Take each line of the records below that contains the string "computer" and copy it.

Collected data
==============================
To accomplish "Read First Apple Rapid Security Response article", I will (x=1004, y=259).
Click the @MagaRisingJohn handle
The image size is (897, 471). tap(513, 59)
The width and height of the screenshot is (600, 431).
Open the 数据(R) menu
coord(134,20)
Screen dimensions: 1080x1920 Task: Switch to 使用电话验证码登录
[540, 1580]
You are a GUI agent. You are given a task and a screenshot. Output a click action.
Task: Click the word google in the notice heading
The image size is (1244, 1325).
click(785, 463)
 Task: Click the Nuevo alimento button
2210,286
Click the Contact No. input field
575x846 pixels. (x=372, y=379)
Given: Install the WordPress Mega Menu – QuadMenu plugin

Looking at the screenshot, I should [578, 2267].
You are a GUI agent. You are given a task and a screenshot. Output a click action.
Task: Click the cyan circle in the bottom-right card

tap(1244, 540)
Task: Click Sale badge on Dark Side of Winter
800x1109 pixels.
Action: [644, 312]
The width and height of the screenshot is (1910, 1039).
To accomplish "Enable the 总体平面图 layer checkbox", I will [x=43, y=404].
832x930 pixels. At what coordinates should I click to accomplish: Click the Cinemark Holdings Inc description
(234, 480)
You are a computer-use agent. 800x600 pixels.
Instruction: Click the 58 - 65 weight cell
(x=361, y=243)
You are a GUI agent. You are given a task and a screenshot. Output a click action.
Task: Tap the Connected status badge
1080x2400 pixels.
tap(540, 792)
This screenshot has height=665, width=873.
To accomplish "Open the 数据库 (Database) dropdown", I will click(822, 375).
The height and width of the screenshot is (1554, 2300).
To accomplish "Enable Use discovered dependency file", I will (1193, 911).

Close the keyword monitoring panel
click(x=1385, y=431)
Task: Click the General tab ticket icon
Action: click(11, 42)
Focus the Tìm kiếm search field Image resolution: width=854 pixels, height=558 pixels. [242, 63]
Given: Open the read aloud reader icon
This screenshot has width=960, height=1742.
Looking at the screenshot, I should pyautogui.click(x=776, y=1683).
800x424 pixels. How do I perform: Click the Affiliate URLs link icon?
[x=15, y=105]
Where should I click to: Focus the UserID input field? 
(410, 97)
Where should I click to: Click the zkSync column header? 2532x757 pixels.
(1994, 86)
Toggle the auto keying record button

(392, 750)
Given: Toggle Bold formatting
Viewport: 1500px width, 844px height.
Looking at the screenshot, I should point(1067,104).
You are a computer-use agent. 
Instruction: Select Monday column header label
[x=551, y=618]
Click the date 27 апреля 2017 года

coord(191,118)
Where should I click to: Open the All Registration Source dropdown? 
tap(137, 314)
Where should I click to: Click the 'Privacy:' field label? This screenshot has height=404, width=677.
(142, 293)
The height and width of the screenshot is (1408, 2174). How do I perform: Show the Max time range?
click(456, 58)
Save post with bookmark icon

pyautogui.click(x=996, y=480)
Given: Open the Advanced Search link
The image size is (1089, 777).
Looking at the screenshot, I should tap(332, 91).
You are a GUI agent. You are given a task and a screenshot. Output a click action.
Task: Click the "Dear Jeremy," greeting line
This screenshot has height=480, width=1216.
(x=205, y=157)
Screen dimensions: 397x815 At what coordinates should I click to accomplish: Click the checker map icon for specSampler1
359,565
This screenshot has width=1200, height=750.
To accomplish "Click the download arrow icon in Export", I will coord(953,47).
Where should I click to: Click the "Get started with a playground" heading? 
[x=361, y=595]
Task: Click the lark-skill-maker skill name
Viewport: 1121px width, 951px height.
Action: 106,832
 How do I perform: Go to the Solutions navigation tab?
==============================
Answer space
You are a computer-use agent. 800x600 pixels.
You are a computer-use agent. 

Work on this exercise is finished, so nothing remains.